Alex Baiocco e quel cavo d’acciaio teso in strada: i video social e i complici identificati su Instagram

I responsabili del gesto folle e mortale sono tre ragazzi: “Uno è stato arrestato subito, gli altri sono stati rintracciati dai carabinieri”

Il 24enne Alex Baiocco e il cavo d'acciaio utilizzato in Viale Toscana
Il 24enne Alex Baiocco e il cavo d'acciaio utilizzato in Viale Toscana

Tirare un cavo di acciaio ai due estremi opposti della strada facendolo diventare una ghigliottina, invisibile nella notte. Un cavo appena rubato, fra l’altro. E poi godersi la scena della prima auto che passa, danneggiata dal gioco idiota e mortale, e ancora ridere per avere fatto strike”, come al bowling, e dire "mannaggia" (la parola in realtà era un’altra) perché il giovane in motorino, che stava per cadere in trappola, ha svoltato all’incrocio precedente evitando per puro caso la ghigliottina e, forse, la morte.

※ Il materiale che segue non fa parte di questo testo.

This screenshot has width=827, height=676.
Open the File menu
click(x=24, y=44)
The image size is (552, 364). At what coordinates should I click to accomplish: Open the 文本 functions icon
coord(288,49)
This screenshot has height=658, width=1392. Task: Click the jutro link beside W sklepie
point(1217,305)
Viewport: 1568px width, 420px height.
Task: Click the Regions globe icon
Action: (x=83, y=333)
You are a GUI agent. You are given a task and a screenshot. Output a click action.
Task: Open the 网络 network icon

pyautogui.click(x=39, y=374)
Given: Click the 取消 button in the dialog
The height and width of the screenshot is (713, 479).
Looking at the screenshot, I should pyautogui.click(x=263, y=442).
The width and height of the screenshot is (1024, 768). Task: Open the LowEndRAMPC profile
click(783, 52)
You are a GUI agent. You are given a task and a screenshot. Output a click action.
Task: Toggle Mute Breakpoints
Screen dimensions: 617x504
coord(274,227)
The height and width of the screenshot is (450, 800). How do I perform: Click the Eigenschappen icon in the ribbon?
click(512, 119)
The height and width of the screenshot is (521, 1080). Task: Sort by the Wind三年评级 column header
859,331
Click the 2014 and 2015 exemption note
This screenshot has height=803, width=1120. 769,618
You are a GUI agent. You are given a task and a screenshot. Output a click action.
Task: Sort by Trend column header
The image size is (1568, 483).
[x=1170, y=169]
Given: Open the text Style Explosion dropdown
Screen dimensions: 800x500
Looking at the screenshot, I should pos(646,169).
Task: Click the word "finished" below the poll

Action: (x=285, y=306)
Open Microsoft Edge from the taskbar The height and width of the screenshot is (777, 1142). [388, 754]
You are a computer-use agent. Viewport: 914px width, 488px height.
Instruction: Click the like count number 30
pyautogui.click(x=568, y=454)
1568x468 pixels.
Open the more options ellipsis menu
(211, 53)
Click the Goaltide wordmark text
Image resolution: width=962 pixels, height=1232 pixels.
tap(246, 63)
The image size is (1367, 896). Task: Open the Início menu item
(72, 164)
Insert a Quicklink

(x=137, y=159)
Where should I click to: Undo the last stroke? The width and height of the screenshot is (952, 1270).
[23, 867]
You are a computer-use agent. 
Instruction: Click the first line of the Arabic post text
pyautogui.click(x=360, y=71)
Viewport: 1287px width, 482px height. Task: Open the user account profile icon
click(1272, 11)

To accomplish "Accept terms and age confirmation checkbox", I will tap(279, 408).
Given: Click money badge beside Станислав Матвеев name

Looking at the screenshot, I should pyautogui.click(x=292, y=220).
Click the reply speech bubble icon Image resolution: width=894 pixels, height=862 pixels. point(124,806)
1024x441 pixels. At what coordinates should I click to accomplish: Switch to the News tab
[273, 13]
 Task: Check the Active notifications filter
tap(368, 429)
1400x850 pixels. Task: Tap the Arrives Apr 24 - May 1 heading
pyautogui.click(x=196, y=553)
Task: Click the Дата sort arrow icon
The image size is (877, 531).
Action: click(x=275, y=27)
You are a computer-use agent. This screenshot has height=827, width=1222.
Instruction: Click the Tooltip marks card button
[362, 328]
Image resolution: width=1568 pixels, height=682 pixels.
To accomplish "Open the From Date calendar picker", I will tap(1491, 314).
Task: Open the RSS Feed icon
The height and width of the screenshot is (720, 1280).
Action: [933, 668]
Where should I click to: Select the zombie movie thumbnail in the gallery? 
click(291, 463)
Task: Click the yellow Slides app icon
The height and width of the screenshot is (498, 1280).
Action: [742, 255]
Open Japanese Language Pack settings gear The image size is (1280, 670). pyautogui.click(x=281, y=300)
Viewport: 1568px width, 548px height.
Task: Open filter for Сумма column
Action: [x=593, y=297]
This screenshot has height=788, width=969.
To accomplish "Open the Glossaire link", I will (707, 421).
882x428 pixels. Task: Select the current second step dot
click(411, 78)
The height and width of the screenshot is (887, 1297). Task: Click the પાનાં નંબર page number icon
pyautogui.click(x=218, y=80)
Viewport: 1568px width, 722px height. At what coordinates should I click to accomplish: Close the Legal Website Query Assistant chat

Loro sono i tre ragazzi che hanno teso quel cavo potenzialmente mortale: Alex Baiocco, 24 anni, agli arresti, con i due complici che sono già stati identificati dai carabinieri. Baiocco è stato il primo ad essere arrestato e la dichiarazione che ha reso al gip Domenico Santoro apre già un mondo. "Non credevo...". E ancora: "Non pensavo che fosse una cosa così grave". Dice poi di essersi "pentito", così almeno riferisce il suo avvocato Dario Trovato.

Baiocco ha precedenti per furto, resistenza a pubblico ufficiale, lesioni e ricettazione e una segnalazione per consumo di stupefacenti. L’accusa contestata con cui è finito a San Vittore è gravissima: "Strage".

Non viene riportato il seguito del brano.